• _EXERCISE BRIEF_
An exact copy is needed of the lines from the one that contains "Open the Author view via pencil icon" through the final line of the data below, with pictures left out.

___ SUPPLIED MATERIAL ___

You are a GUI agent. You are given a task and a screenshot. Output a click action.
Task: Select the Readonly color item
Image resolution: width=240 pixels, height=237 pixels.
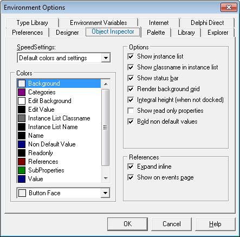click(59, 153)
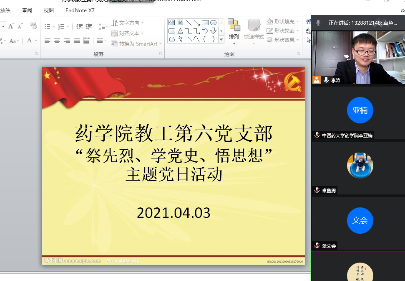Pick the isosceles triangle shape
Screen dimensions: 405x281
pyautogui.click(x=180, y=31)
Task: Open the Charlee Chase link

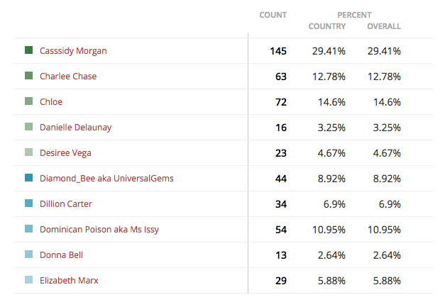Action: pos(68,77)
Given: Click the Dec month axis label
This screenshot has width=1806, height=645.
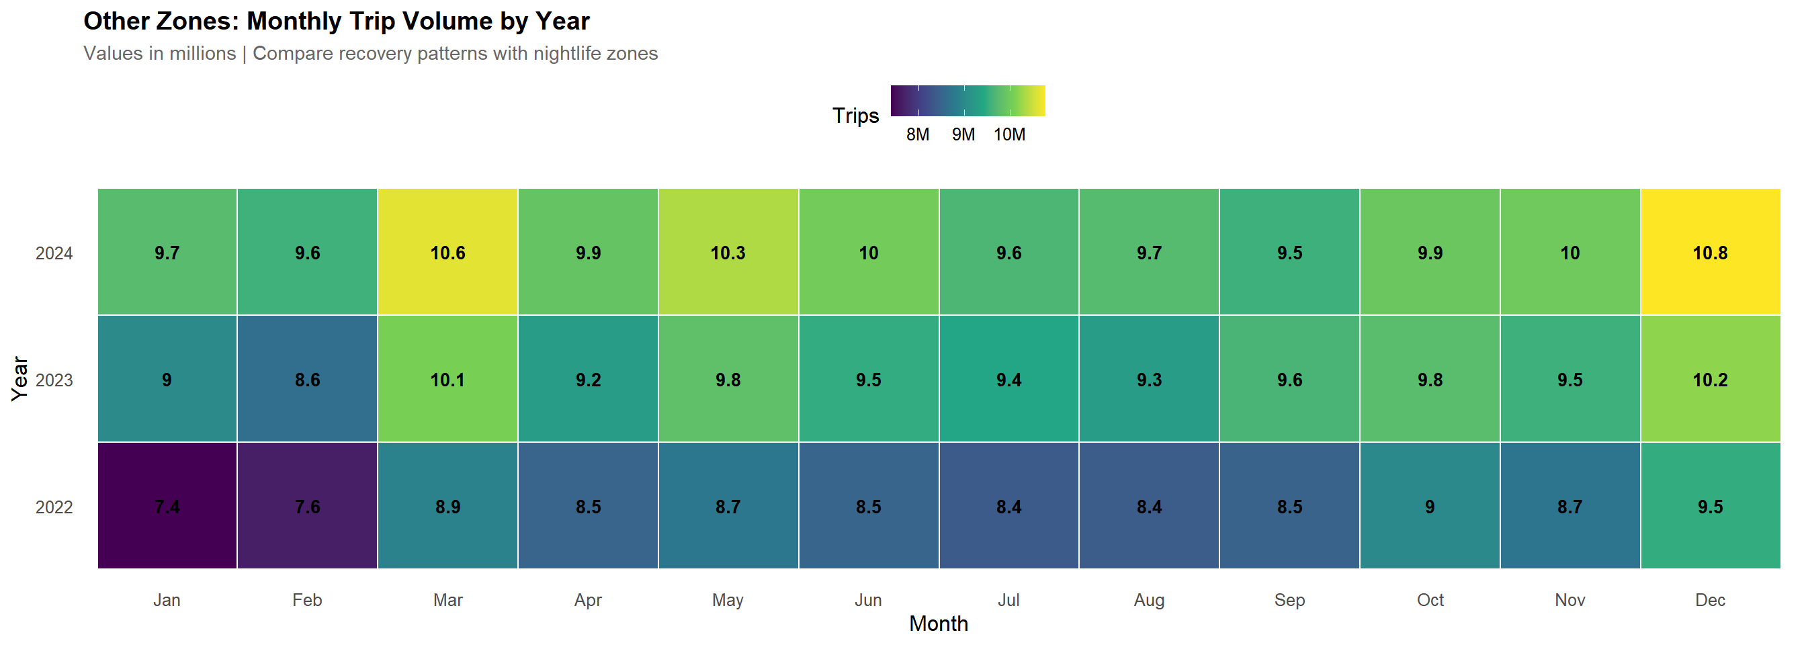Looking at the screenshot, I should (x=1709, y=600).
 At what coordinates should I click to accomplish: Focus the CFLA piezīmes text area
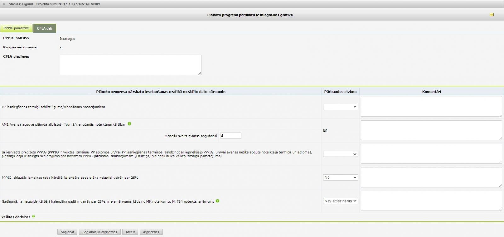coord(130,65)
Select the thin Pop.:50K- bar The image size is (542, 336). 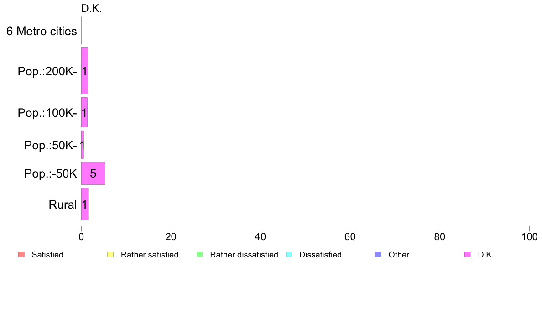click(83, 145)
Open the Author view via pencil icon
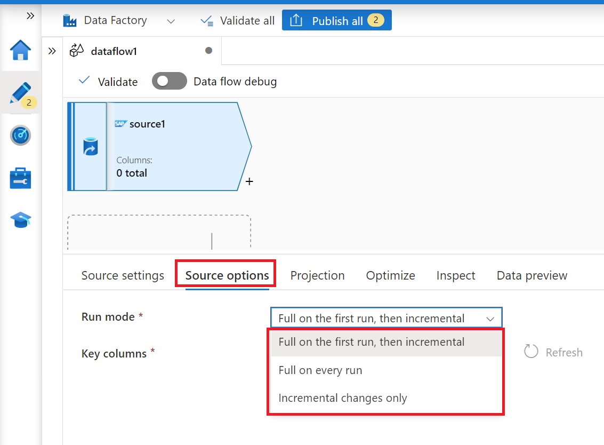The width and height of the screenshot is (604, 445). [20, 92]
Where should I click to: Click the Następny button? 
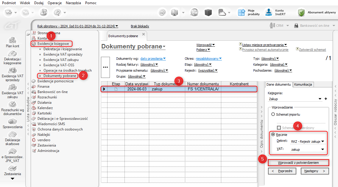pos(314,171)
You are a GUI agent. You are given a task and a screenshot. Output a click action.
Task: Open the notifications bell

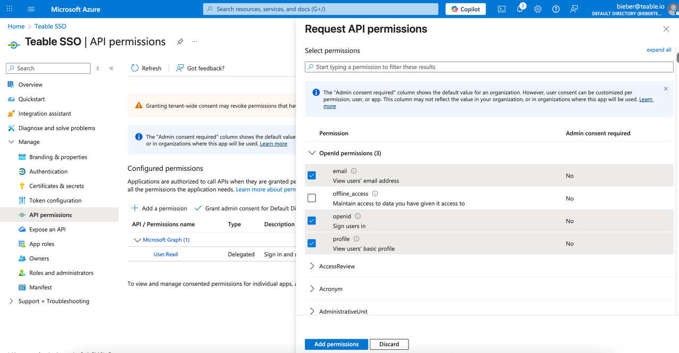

___

• _WRITTEN ANSWER_
Open the Author view via pencil icon
The width and height of the screenshot is (604, 445). [20, 92]
Where should I click to: Click the Następny button? 
pos(314,171)
You are a GUI agent. You are given a task and a screenshot. Output a click action.
Task: Open the notifications bell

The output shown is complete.